Der EuGH (Europäischer Gerichtshof) hat in einem Urteil die Bundesrepublik Deutschland der Vertragsverletzung wegen Verstoßes gegen die Bauproduktenrichtlinie für schuldig befunden, zusätzliche Anforderungen für den wirksamen Marktzugang und die Verwendung von Bauprodukten gestellt zu haben. Deutschland muss demnach davon Abstand nehmen, mit einem eigenen Verfahren Qualitätsanforderungen an Bauprodukte in Bauregellisten quasi nachzureglementieren. Formuliert ist die Entscheidung für die Bauprodukte wie Elastomer- Dichtungen, Wärmedämmungen für Gebäude oder Türen und Tore.
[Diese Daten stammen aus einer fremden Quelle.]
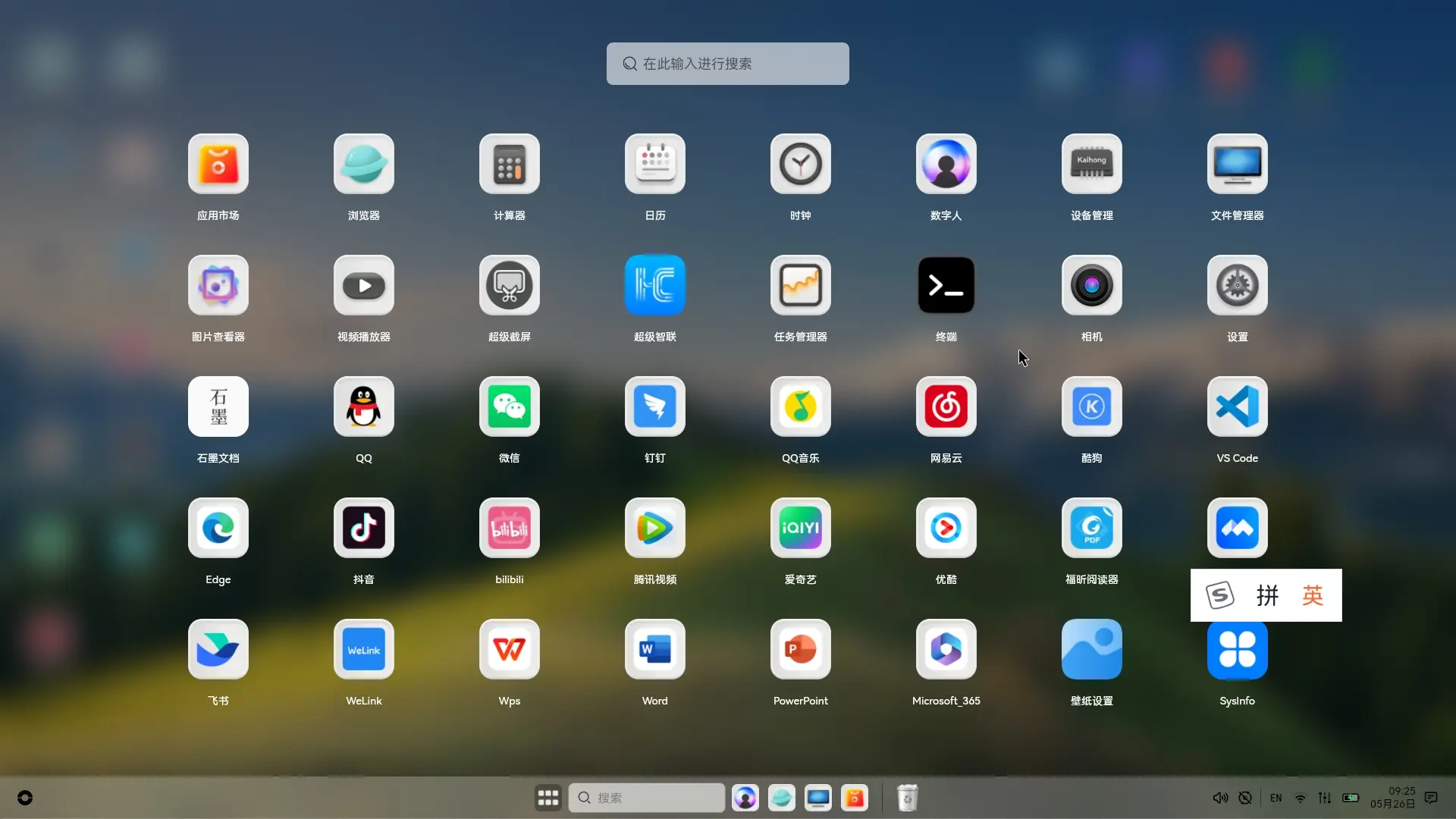Viewport: 1456px width, 819px height.
Task: Open the WeLink app
Action: (x=364, y=649)
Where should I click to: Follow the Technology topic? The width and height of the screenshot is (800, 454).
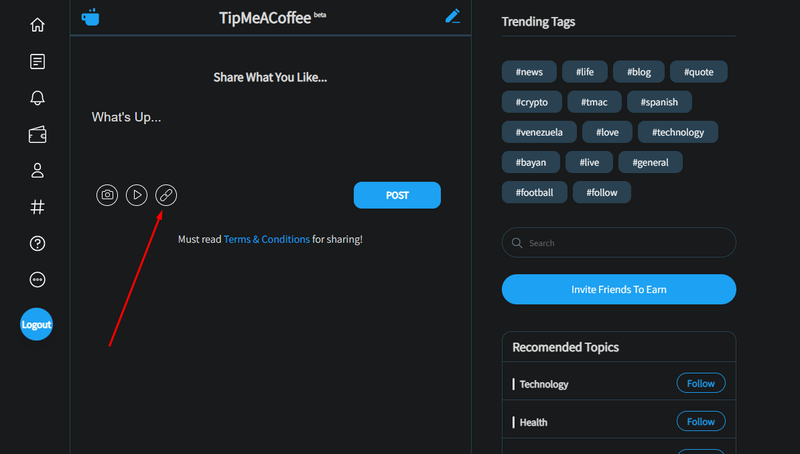pos(701,384)
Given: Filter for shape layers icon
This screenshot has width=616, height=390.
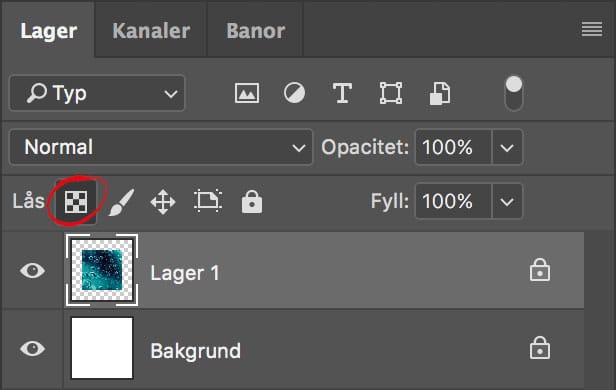Looking at the screenshot, I should 391,93.
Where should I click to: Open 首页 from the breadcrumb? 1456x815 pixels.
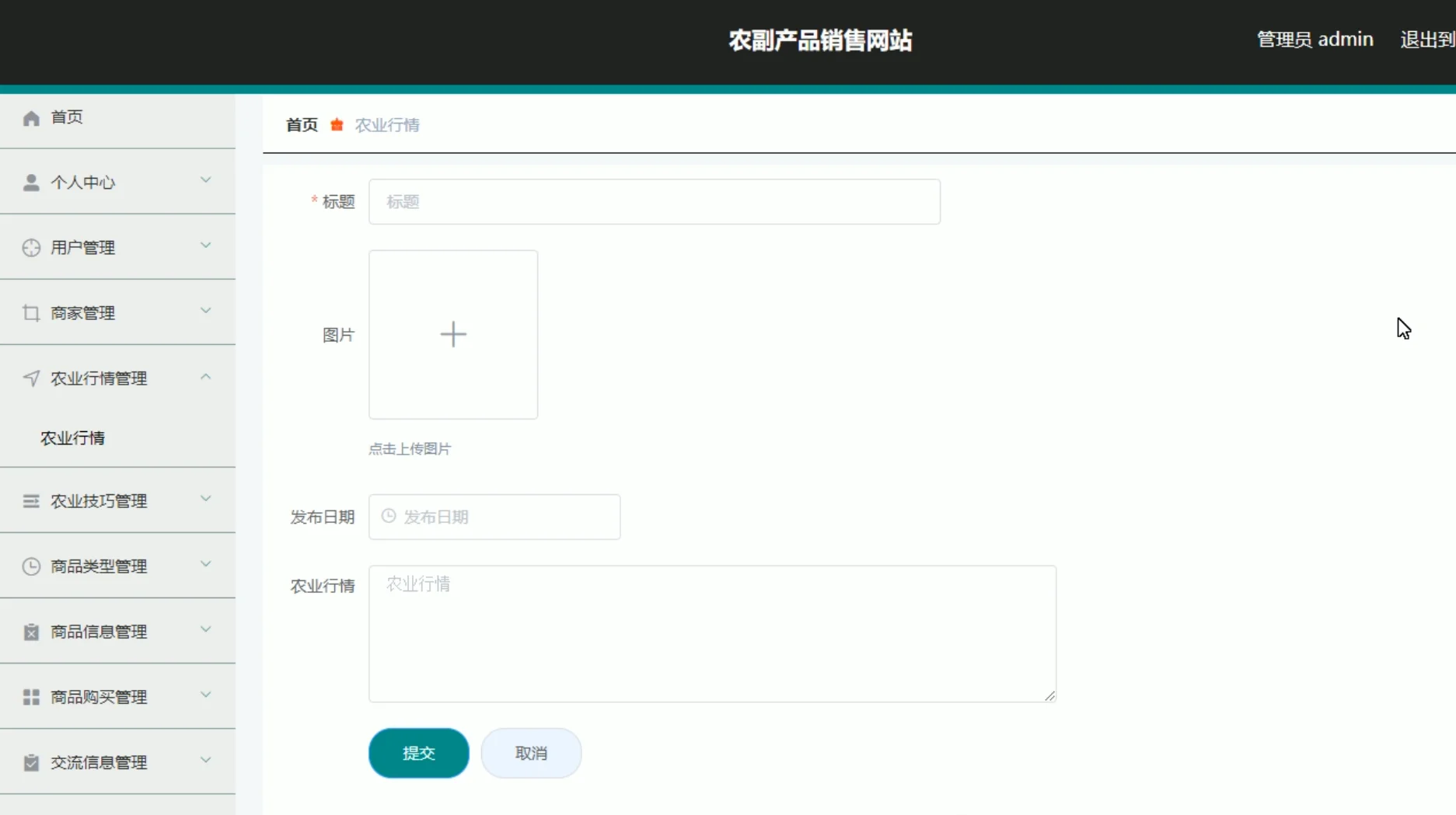302,124
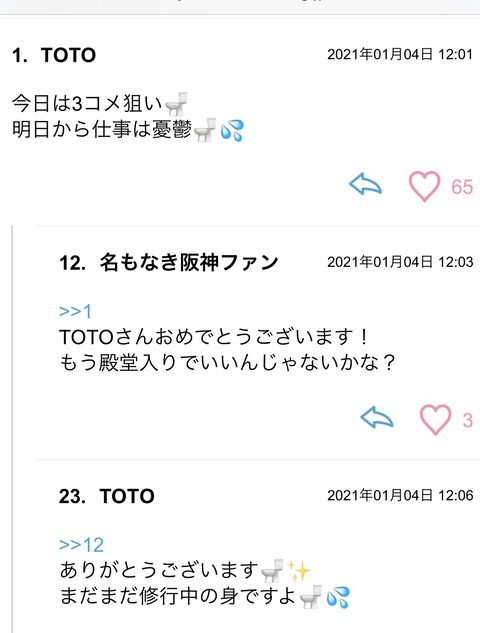Viewport: 480px width, 633px height.
Task: Like comment 1 with heart icon
Action: 424,186
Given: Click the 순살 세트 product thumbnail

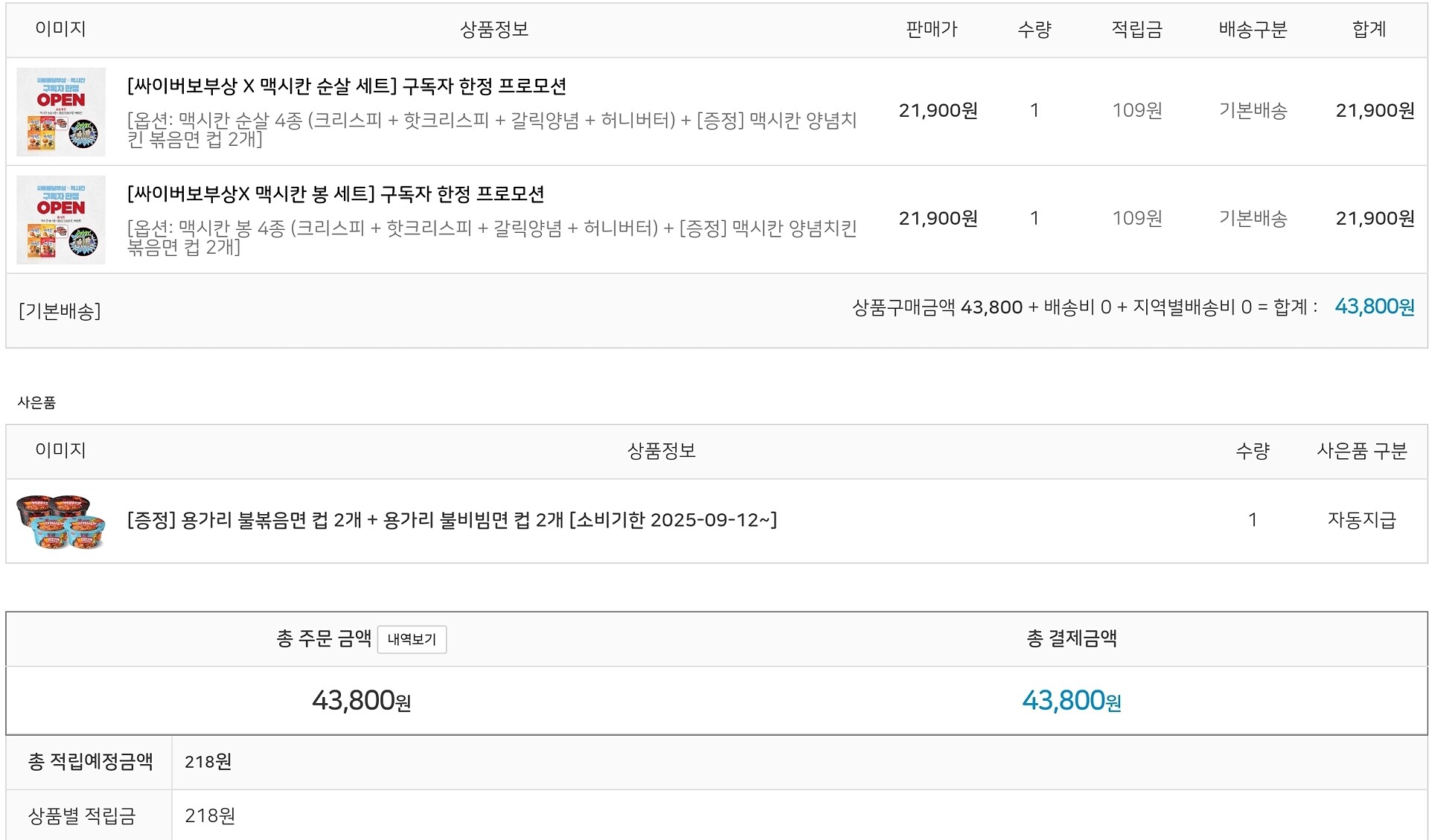Looking at the screenshot, I should point(61,112).

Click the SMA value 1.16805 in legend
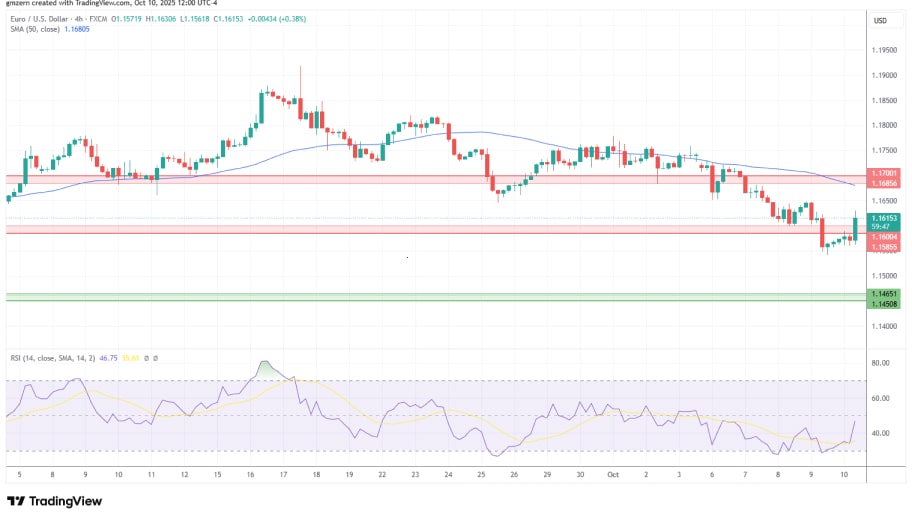click(77, 29)
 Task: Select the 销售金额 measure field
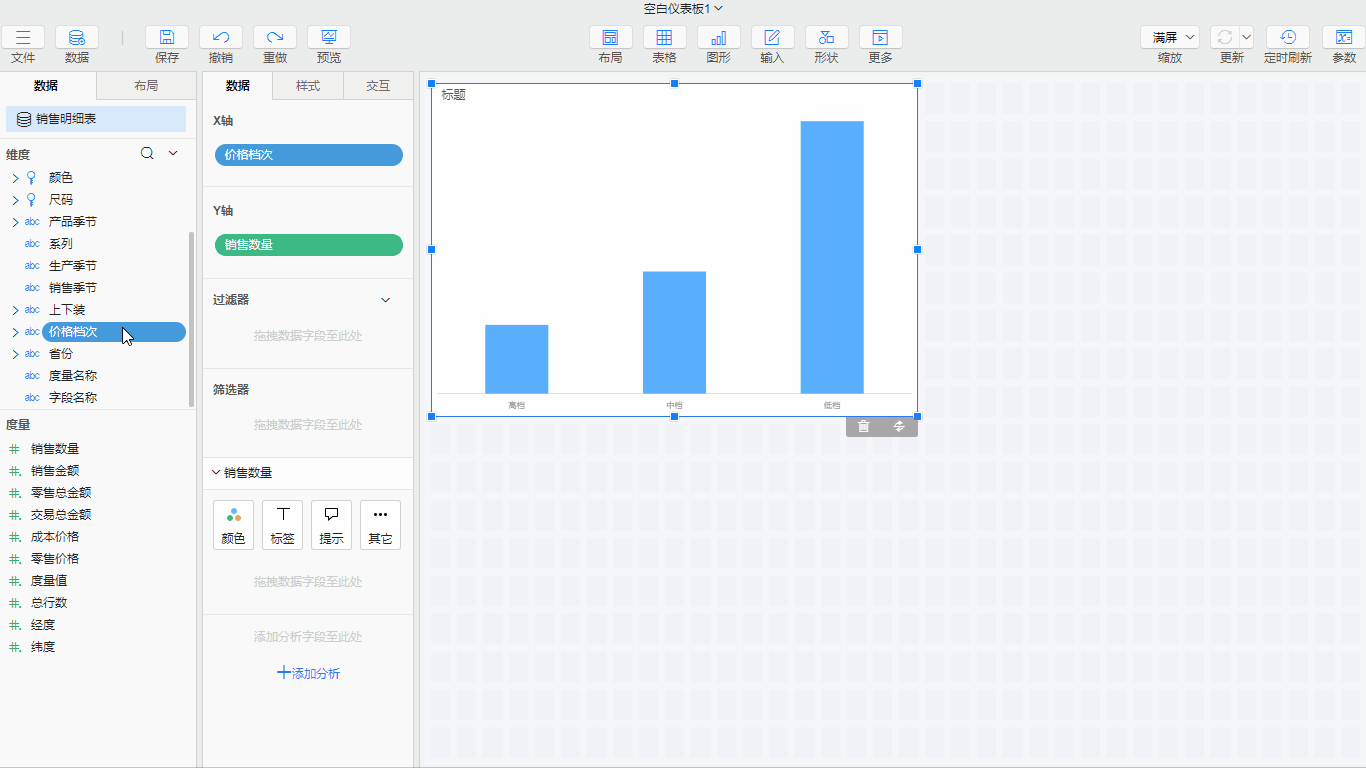tap(55, 471)
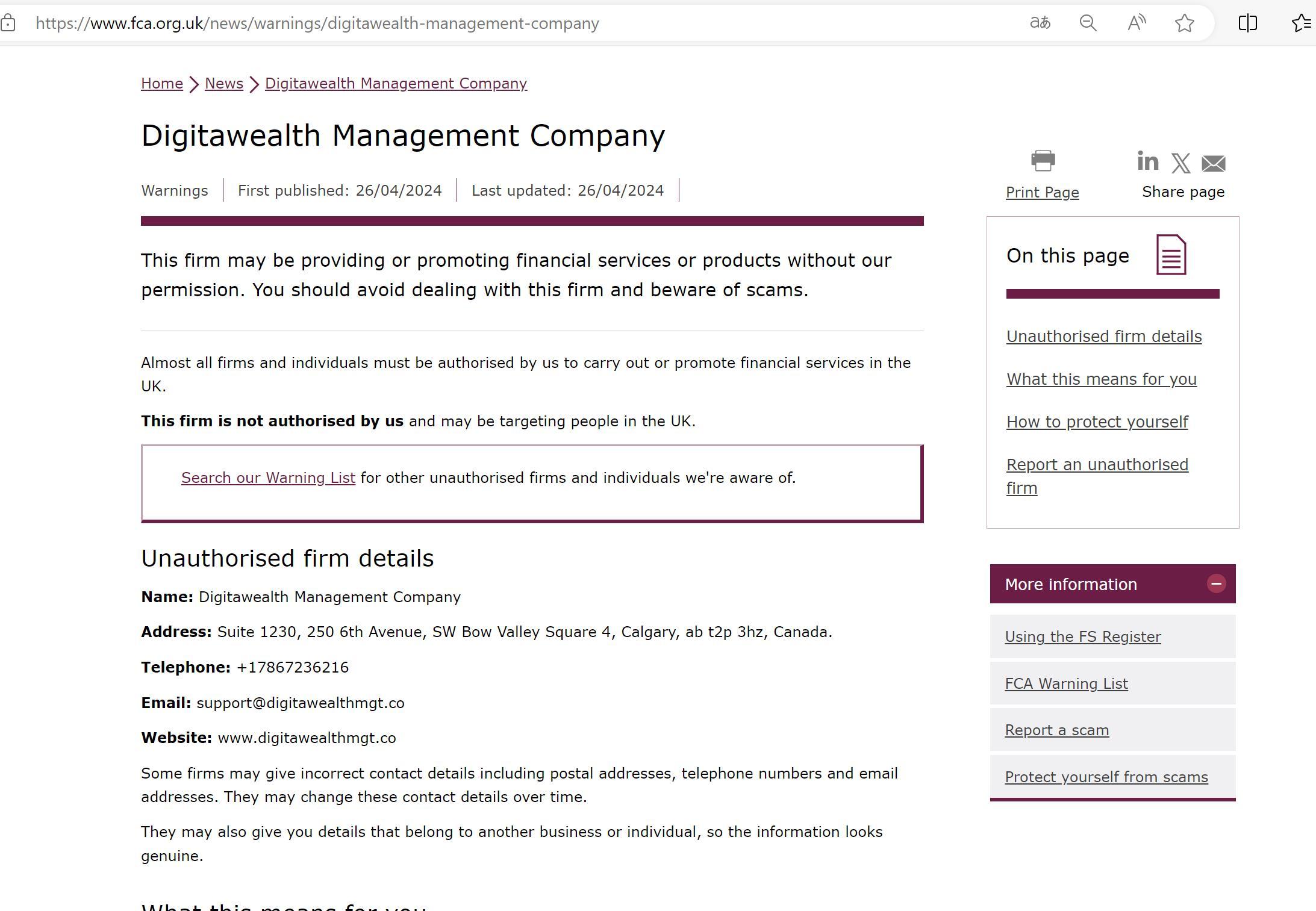Click the site lock icon
1316x911 pixels.
[8, 23]
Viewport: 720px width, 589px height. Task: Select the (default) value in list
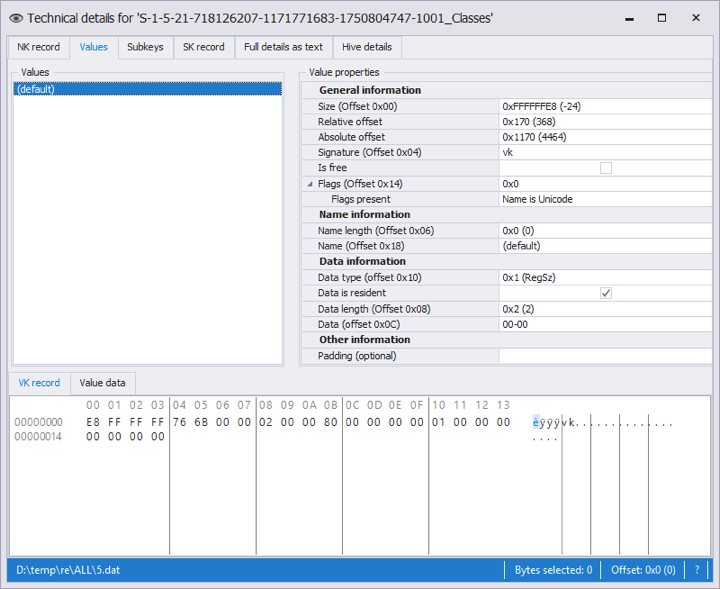(147, 89)
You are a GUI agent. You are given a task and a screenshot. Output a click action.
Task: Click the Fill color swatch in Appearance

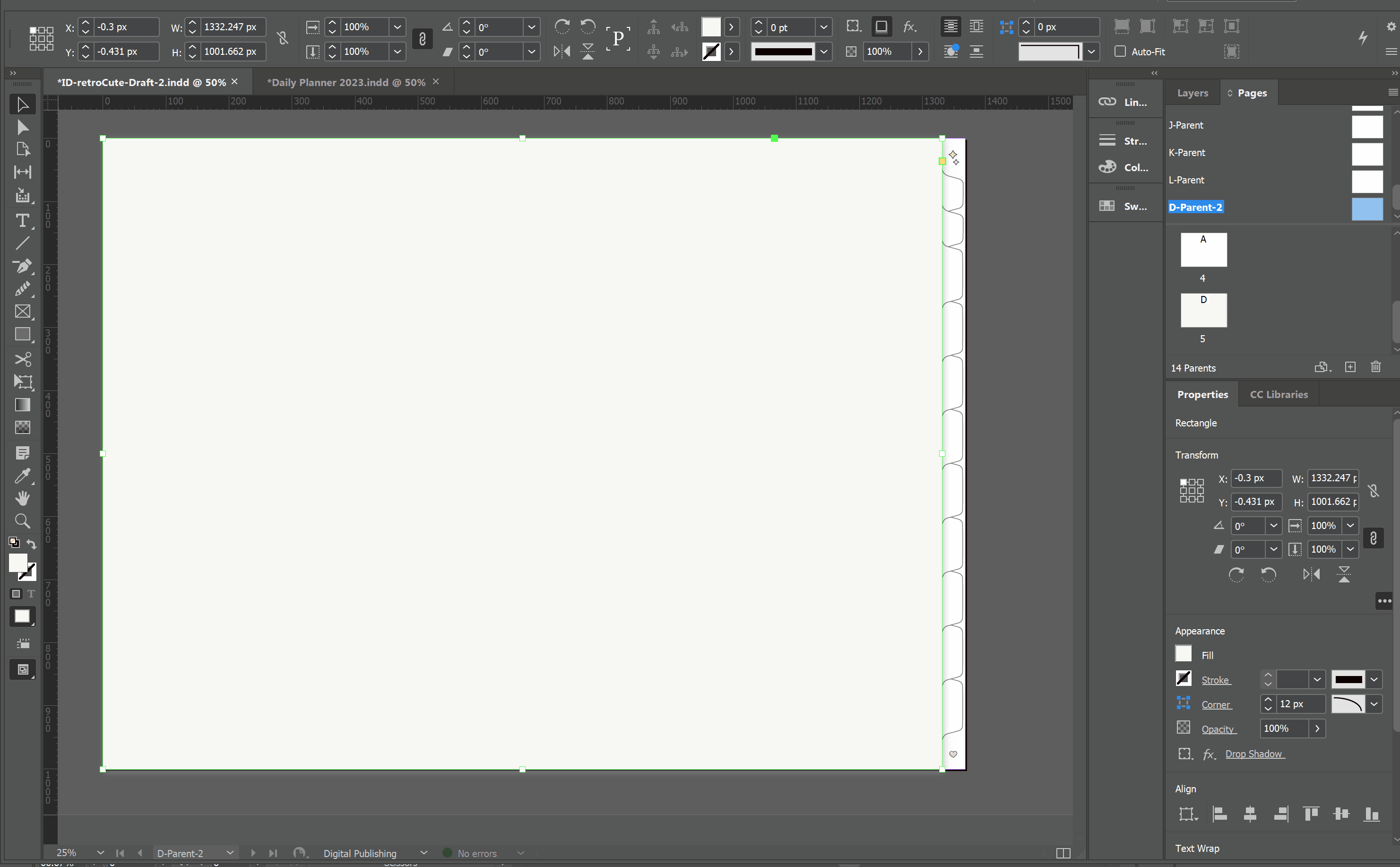point(1184,654)
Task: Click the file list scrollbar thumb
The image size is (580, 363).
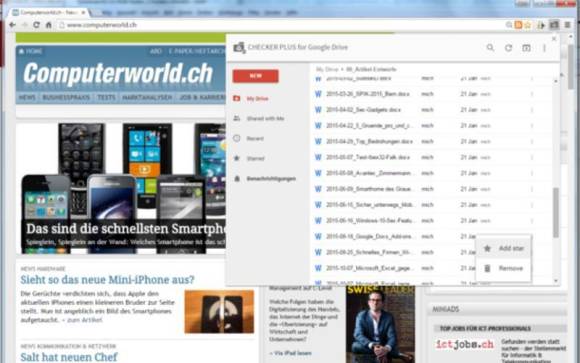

Das Echo ist in allen Kreisen enorm, was auch kein Wunder ist, denn der Alleingang hatte in den vergangenen Jahren auch in der Fußbodenbranche für Furore gesorgt. Dort reagiert man unterschiedlich, entweder verhalten, man begrüßt das Urteil oder sieht die Situation unverändert.
Bemerkenswert ist, dass Verbände wie der FEB bzw. der EPLF, die sich teilweise aus den gleichen Mitgliedern rekrutieren, unterschiedliche Auffassungen vertreten. Der FEB erkennt für Hersteller und Verarbeiter von Bodenbelägen keine Folgen und hebt den Verbraucherschutz durch die ergänzenden Schadstoffregelungen hervor, während der EPLF befindet, dass sich das Urteil auf das gesamte deutsche System der Bauregellisten auswirkt und nimmt erfreut zur Kenntnis, dass bisherige Markthemmnisse aufgehoben werden. Der Zentralverband des Deutschen Baugewerbes bangt um den Qualitätserhalt von Bauprodukten und fordert eine Nachbesserung bei den europäischen Normen. Der GD Holz begrüßt das Urteil ausdrücklich, regt jedoch das DIBt dazu an, künftig seine Kapazität mehr für die Normierung als für die Überwachung und Zulassung zur Verfügung zu stellen. Rechtsanwalt Martin Kuschel erwartet eine Ausweitung auf die Fußbodenbranche und erkennt eine Kehrseite für Planer und Verleger. Diese müssen jetzt genau prüfen, ob ein CE-gekennzeichnetes Produkt überhaupt verwendet werden kann, statt sich auf eine Behörde zu verlassen.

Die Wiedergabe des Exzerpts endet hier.